Exercise instructions
Return all lines in the data where the string "computer" can be found.

-=-=-=-=-

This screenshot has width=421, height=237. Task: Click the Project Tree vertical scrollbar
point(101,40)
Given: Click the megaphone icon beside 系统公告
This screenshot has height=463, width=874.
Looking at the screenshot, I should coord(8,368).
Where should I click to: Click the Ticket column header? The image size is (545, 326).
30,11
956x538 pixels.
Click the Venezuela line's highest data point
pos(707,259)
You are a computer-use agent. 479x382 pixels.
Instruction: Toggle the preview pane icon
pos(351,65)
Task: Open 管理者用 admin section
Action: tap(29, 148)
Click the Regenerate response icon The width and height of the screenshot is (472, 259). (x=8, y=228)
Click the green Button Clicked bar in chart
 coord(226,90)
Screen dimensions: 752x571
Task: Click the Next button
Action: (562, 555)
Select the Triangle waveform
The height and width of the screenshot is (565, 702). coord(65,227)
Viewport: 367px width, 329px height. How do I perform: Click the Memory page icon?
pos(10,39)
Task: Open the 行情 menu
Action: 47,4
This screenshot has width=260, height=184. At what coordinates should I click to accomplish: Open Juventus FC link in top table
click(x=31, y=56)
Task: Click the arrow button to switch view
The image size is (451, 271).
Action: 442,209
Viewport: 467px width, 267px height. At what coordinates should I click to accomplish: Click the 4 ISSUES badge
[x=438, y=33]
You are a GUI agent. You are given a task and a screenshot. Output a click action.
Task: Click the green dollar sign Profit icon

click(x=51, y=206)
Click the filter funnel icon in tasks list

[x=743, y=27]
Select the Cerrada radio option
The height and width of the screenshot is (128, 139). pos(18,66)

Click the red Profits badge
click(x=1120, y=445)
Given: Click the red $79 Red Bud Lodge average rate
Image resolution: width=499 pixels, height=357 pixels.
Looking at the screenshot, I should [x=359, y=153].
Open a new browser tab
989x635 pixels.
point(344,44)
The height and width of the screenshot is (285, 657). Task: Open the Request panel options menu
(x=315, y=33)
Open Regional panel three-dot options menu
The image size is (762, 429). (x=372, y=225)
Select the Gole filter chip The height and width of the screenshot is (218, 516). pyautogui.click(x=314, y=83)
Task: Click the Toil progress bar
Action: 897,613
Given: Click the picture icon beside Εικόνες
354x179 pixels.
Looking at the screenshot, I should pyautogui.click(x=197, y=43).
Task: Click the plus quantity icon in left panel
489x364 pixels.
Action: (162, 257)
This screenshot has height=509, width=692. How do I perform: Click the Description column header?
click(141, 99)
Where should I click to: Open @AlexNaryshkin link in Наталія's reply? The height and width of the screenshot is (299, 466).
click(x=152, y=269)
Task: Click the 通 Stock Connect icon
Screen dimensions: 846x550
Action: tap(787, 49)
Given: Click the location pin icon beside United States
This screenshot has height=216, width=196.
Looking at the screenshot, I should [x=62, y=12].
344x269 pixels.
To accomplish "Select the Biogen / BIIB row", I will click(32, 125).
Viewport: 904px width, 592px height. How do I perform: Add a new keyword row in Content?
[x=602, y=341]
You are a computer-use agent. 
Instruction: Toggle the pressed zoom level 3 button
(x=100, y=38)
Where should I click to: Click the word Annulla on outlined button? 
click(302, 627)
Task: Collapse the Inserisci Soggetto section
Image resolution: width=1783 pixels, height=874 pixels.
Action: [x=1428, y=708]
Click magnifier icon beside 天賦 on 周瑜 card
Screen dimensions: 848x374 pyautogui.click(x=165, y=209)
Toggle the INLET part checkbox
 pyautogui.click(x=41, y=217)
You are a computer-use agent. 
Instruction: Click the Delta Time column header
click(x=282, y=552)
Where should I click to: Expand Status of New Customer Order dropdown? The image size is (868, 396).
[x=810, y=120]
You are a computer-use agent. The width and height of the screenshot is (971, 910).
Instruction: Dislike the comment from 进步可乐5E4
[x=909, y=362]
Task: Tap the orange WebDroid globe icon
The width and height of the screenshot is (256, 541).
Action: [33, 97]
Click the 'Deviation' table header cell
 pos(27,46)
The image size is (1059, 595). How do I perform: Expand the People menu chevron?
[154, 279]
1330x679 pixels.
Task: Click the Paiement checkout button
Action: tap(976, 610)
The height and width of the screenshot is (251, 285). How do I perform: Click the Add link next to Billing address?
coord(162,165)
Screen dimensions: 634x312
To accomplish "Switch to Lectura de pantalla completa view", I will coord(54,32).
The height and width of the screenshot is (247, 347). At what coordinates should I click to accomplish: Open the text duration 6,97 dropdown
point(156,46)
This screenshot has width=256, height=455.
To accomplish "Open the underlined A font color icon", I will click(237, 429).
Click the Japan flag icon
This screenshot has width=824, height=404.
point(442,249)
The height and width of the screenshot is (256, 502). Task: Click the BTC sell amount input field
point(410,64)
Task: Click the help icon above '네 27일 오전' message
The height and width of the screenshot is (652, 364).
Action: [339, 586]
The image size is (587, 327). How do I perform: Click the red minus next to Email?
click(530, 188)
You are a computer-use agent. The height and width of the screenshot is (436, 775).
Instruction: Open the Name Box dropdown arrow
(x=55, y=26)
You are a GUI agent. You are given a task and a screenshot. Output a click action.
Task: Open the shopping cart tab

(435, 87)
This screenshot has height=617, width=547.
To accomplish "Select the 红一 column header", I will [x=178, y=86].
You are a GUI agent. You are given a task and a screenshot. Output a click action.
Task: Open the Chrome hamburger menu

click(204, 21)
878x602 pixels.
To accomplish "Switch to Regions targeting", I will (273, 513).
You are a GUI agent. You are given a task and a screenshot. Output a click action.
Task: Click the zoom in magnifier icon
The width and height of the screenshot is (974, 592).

-=-=-=-=-

Finished exercise
You are a computer-use agent. 479x382 pixels.
You are a computer-use agent. 
You are a computer-use agent. 
You are a computer-use agent. The width and height of the screenshot is (971, 910).
You are a computer-use agent. The height and width of the screenshot is (436, 775).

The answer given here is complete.